We’ve been in Paris, where our son has been studying and working in industrial design. I had so much fun walking around this enchanting city which, among other treasures, has secret gardens galore, flower vendors and flower markets, and floral shops offering spring flowers, herbs, and foliage, all beautifully arranged and presented.
A few years ago I was browsing in a local used book shop when I discovered a volume of essays by Colette,Flowers and Fruit,first printed in the US in 1986.
Some of the essays were inspired by a Swiss publisher, who for a time sent Colette a bouquet of flowers once or twice a week so she could write sketches of those that inspired her.
Colette wrote one of the longer essays in this collection, “Flora and Pomona,” during the Nazi occupation. According to the collection’s editor, Colette conceived of the writing project to “keep the coal bin at 9, rue de Beaujolais well filled and pay the black-market prices for rabbit and cheese and chicken and other comestibles otherwise unavailable, even to much-loved novelists living in the Palais-Royal.”

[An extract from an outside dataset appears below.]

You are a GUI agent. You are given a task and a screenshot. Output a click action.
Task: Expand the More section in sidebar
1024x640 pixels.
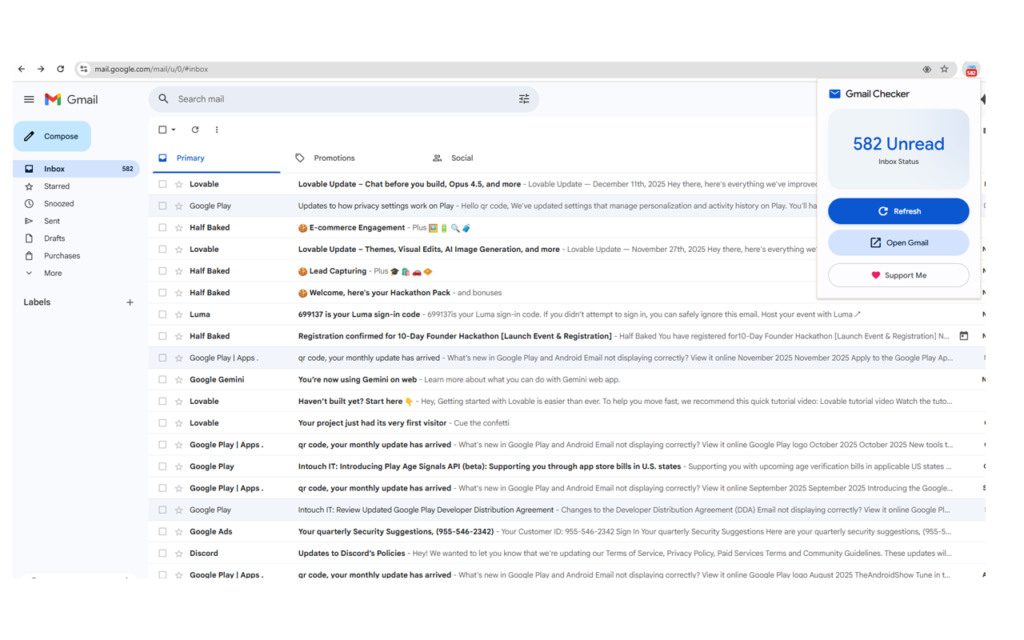pyautogui.click(x=52, y=273)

At the time of its publication, some critics said factual errors, weak editing, and a less than adequate translation detracted from Flowers and Fruit. I find Colette’s writing challenging, so this isn’t the kind of book I’d read straight through. It’s a little treasure for floral enthusiasts that’s fun to browse when I want Colette’s unusual take on flowers.
We were lucky to be in Paris on May Day. This holiday’s signature flower is lily of the valley, one of my favorites. They were everywhere.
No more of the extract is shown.